It’s Not Just One, But Three Girls! Zoo Atlanta Welcomes Adorable Baby Warthogs
Zoo Atlanta kicked off a quintessential spring with new life in the African Savanna. Earlier this month, seven-year-old Eleanor and two-year-old Hamlet welcomed three adorable female piglets. A major celebration for Eleanor (her first offspring), zoo staff is also celebrating since this is the first birth in the facility's African Savanna habitat since it opened in late summer 2019.
The exhibit is also home to elephants, giraffes, zebras, ostriches, meerkats, and southern white rhino. As for their newest residents, the zoo's director of communications, Rachel Davis, says that the mama warthog Eleanor "is exhibiting appropriate maternal behavior and is a protective mother." The piglets, who are not on display to visitors just yet, will continue to bond with their mother behind the scenes.
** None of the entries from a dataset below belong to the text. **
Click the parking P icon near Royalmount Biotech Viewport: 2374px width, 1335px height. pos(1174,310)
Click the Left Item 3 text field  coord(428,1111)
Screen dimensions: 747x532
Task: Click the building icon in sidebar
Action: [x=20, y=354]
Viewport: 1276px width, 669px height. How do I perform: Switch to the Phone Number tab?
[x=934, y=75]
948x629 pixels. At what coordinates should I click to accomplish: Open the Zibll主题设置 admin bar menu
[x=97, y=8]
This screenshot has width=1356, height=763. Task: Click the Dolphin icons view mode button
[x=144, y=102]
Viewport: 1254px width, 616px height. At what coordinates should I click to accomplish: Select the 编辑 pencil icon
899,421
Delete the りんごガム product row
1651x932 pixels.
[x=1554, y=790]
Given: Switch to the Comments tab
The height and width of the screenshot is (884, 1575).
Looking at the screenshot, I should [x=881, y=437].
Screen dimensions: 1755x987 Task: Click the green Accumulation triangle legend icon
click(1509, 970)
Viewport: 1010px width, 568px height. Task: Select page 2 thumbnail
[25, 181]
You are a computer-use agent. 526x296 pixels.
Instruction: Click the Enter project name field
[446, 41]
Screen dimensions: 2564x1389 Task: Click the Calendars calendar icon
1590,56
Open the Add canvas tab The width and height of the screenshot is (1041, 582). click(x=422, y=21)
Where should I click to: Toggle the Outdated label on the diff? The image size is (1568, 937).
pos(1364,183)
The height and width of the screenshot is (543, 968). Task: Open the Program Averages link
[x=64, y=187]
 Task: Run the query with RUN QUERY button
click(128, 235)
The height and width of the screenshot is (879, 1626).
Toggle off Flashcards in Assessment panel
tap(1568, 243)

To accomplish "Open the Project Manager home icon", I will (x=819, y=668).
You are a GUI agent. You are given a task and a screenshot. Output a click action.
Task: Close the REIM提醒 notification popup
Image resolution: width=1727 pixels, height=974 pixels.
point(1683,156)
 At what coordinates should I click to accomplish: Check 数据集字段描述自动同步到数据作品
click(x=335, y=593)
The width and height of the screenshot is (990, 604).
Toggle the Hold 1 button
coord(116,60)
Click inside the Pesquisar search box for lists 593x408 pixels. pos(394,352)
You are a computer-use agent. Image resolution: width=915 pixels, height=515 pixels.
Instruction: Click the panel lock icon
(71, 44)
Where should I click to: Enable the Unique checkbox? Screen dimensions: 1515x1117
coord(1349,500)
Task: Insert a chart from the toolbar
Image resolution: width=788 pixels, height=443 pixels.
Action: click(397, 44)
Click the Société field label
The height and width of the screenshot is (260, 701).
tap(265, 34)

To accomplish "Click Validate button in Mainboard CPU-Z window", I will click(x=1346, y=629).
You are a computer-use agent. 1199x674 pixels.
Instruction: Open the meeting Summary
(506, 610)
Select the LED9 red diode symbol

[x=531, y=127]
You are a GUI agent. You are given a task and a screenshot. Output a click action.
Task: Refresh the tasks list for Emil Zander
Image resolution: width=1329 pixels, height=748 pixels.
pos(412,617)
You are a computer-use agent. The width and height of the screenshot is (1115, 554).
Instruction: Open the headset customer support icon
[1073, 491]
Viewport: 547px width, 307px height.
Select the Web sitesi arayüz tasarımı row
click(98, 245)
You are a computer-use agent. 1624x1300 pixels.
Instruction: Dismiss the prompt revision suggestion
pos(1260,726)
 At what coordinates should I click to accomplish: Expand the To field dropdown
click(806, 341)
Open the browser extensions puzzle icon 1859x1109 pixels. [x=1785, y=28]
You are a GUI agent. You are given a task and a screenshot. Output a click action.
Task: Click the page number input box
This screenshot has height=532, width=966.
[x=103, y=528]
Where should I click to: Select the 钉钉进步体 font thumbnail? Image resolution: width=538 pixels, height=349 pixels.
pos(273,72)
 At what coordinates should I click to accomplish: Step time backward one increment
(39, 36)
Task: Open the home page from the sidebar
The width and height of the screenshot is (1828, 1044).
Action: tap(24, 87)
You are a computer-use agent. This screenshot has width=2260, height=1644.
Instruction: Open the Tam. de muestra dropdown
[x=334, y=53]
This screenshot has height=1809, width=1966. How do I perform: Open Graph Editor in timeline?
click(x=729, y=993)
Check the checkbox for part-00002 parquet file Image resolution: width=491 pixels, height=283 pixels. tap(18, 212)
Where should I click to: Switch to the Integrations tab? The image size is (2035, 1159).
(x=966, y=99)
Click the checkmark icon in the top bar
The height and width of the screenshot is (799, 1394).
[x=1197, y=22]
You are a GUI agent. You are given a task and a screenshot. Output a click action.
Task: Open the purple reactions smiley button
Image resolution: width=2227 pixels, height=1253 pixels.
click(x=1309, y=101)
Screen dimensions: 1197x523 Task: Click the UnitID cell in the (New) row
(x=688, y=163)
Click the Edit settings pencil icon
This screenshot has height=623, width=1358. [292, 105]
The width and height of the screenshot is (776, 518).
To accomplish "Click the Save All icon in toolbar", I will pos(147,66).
New mom Eleanor is a Zoo Atlanta native, born back in 2014 to late parents Shirley and Vern (quite the Leave It to Beaver family!). Eleanor and her warthog siblings were the last to be born at the zoo until Eleanor's new litter arrived in early April. Her handsome baby daddy, Hamlet, was brought to the zoo in October of 2020 to be her companion. Typically in the wild, males are not as social as female warthogs and prefer to live alone, which has us wondering if this explains why the happy-go-lucky Pumbaa lived a bachelor life with his buddy Timon in The Lion King? All we can say is, "Hakuna Matata!"
In the wild, warthog populations are currently widespread but, as the statement released by Zoo Atlanta points out, "are in decline as a result of drought, desertification, and human-caused habitat loss and habitat fragmentation." Thanks to the careful planning on behalf of zookeepers and conservation staff, animal lovers can observe the new warthog family in their habitat and bring awareness to this wild member of the pig family.
"We are thrilled to welcome warthog piglets to Eleanor and Hamlet and to our African Savanna," Jennifer Mickelberg, PhD, Vice President of Collections and Conservation said. "The African Savanna highlights the interconnectedness of all life. We can't think of a better way to celebrate that connection than with new life."